- **EXERCISE**
Look through the entries below. Report each line that has the word "agent" in it.
▬▬▬▬▬▬▬▬▬▬
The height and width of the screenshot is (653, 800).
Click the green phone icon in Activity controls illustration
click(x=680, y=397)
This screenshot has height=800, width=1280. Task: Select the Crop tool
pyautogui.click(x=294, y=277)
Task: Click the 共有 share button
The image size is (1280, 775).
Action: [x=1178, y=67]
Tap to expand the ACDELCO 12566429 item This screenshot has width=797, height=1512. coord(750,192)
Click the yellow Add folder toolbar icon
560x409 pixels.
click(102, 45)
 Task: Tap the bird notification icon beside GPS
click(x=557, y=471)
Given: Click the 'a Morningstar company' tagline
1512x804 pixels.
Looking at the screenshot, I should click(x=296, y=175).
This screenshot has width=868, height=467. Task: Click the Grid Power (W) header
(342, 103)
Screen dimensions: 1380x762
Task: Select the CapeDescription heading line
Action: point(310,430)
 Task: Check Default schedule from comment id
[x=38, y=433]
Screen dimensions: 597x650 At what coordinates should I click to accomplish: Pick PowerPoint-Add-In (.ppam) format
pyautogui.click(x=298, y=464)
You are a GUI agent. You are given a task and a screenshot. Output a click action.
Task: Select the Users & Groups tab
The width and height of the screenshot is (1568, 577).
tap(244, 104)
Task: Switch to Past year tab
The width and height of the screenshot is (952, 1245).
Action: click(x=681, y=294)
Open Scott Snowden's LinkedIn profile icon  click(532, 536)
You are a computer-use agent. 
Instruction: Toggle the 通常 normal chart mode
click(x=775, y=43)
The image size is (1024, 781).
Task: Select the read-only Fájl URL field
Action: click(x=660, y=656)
▬▬▬▬▬▬▬▬▬▬
- **RESPONSE BELOW**
You are a GUI agent. You are given a task and a screenshot. Output a click action.
You are a computer-use agent. 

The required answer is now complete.